**EXERCISE INSTRUCTIONS:** One line at a time, check the entries below for the word "Start", and copy each line that has it.

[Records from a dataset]
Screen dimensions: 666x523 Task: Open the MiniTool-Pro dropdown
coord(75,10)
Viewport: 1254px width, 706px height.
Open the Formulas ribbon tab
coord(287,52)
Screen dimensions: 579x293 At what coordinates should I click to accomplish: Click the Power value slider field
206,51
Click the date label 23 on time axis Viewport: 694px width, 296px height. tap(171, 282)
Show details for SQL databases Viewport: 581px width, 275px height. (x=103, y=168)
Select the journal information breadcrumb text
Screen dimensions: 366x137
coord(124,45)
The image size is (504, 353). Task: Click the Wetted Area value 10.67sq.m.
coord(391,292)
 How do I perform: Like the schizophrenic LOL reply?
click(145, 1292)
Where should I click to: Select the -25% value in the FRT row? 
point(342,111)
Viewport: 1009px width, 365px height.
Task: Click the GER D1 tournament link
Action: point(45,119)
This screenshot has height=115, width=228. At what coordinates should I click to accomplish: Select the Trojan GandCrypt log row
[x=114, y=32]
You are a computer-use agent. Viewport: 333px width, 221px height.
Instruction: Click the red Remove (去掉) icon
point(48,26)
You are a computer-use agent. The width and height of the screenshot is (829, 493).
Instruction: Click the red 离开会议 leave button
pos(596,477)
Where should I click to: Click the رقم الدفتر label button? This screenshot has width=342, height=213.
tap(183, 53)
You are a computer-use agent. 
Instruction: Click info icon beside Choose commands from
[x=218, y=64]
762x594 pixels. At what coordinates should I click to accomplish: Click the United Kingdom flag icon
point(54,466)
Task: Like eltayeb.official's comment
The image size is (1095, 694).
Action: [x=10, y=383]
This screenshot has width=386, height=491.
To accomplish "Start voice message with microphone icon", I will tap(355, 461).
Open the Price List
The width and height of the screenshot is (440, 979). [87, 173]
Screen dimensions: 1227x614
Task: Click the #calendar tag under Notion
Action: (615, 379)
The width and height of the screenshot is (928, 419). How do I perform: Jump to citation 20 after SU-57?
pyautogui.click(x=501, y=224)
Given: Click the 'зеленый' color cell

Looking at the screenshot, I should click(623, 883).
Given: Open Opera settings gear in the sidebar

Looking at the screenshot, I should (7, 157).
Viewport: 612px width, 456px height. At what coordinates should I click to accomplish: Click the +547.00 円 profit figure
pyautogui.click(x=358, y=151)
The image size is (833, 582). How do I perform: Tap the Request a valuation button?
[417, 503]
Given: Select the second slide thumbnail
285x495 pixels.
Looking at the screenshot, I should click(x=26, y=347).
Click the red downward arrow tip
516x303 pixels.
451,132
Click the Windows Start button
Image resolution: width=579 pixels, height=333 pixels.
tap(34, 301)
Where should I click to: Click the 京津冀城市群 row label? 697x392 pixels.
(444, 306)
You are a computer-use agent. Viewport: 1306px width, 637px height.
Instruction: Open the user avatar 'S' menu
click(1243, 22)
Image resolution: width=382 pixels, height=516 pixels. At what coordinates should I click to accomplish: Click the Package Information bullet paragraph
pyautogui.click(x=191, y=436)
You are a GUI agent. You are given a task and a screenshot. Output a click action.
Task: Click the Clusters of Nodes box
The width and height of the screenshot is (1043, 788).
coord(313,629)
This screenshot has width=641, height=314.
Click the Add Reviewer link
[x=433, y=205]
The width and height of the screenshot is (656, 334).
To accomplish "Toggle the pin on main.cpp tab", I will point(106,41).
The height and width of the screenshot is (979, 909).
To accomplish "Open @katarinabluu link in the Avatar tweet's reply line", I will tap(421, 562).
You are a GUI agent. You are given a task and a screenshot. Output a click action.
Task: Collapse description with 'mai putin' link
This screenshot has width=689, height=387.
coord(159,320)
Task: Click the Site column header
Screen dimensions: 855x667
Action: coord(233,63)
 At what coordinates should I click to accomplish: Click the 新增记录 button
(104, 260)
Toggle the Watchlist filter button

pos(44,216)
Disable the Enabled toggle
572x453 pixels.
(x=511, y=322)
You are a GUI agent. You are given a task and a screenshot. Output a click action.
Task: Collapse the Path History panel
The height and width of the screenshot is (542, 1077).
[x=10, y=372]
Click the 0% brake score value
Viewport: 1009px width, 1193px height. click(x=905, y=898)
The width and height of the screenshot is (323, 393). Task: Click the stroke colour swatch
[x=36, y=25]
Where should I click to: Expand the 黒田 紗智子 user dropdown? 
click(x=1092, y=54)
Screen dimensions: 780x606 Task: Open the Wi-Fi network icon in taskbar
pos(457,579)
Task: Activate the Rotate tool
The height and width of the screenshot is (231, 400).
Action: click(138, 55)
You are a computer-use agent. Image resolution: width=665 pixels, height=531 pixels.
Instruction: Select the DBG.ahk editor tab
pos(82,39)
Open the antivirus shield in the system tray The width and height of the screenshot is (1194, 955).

**REPLY:**
To accomplish "Start voice message with microphone icon", I will tap(355, 461).
Click the Windows Start button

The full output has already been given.